The kiosk is really well done, although is it a bit high off the ground for reading from a seated position. It has a beautifully done map that is large which makes it easier to see. Unfortunately, there isn’t much of a trail description on the kiosk. It does include a lot of interesting information about wildlife and about the preserve overall.
As you enter the trail it is very wide. It has a natural woods type surface with grass and tree debris. The trees are cut back giving a wide width.
Getting further along the trail, it looks less wide due to the warn path of people walking in the middle. But it is actually just as wide throughout, it just isn’t cut back and groomed across the entire width of the trail farther along. I call it a goat path. I was able to straddle the goat path and still have a clear path to allow my wheels to roll along the surface. It wasn’t easy due to the debris and softer surface, but it was manageable.
There are the usual obstacles, including small stumps left from cut trees, roots, and rocks. All of this can be mitigated by the width of the trail, providing passage around the obstacles.
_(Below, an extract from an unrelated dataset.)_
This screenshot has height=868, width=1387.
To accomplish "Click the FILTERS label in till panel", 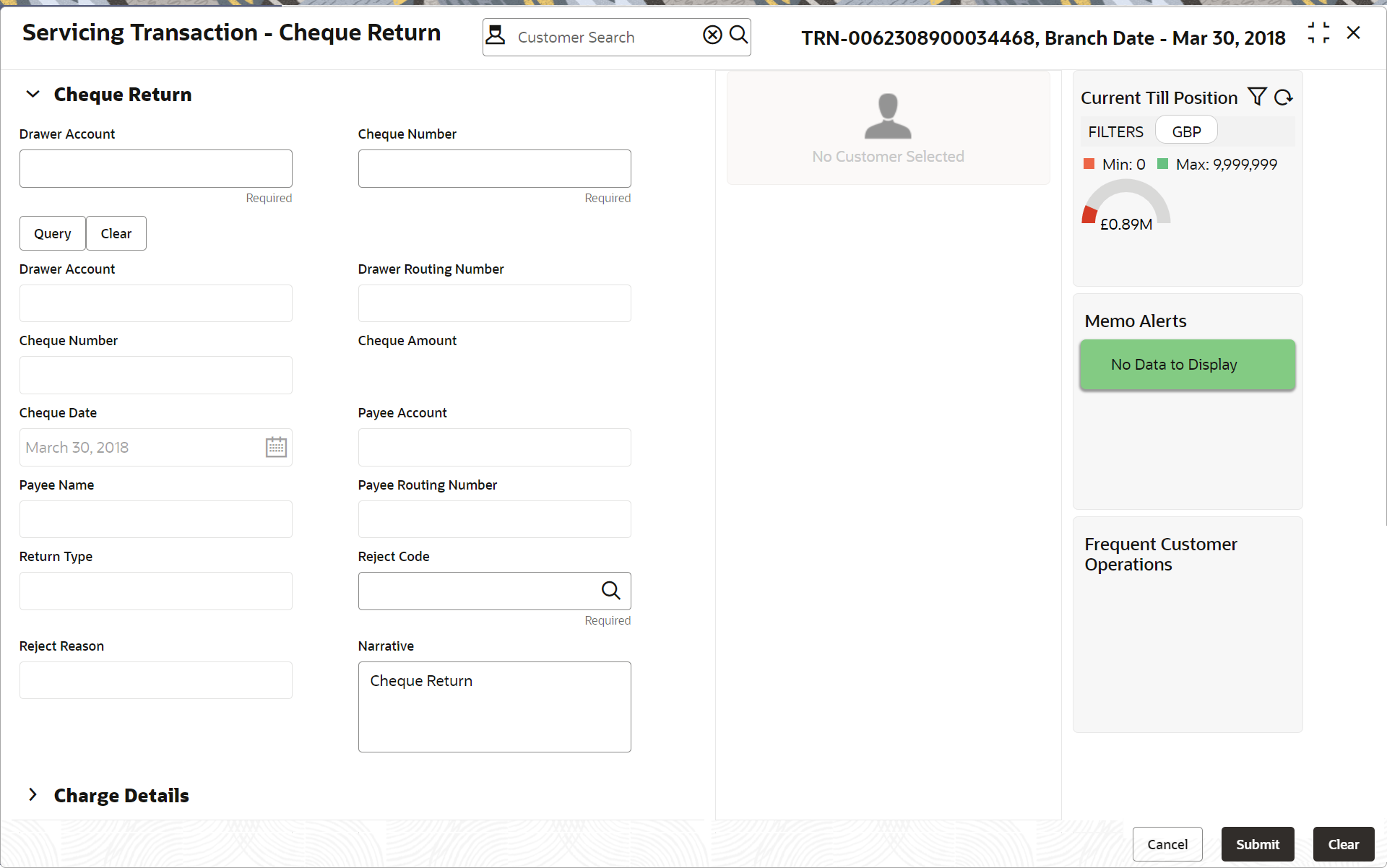I will [1115, 131].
OK so I guess I did end up writing specifically about the trail, but the overall experience was awesome too. As Sandy, who had come along, and I were going through a particularly crowded section of growth we, heard what sounded like a very large animal. After a moment of "OK, what do we do now?" and looking around, we decided to move on. We were definitely looking around a lot more the rest of the hike, "with our heads on a swivel" as they say. We never did encounter anything, but unless it was a squirrel making a great lot of racket, it sounded like a large animal. If you check out the description on the GWRLT site they do mention coyotes. It seems unlikely a coyote would be that close, but I guess we will never know.
This trail is very flat, as I am noticing about all trails in heath areas. Obviously that makes sense, but I hadn’t spent a lot of time in these types of habitats until this year. The tread is greater than three feet for most of the length, if you ignore the goat path in the center. It was difficult at times just due to the soft surface, but very doable if you have the strength and stamina. I would definitely recommend checking it out if you are looking for an out-of-the-way, quiet place with beautiful scenery to decompress.
If you have a different type of mobility issue or a different disability and you visit this trail or others, please comment on this post and give us your feedback. The more knowledge we gather and share, the more people we can get outside using the trails of Maine!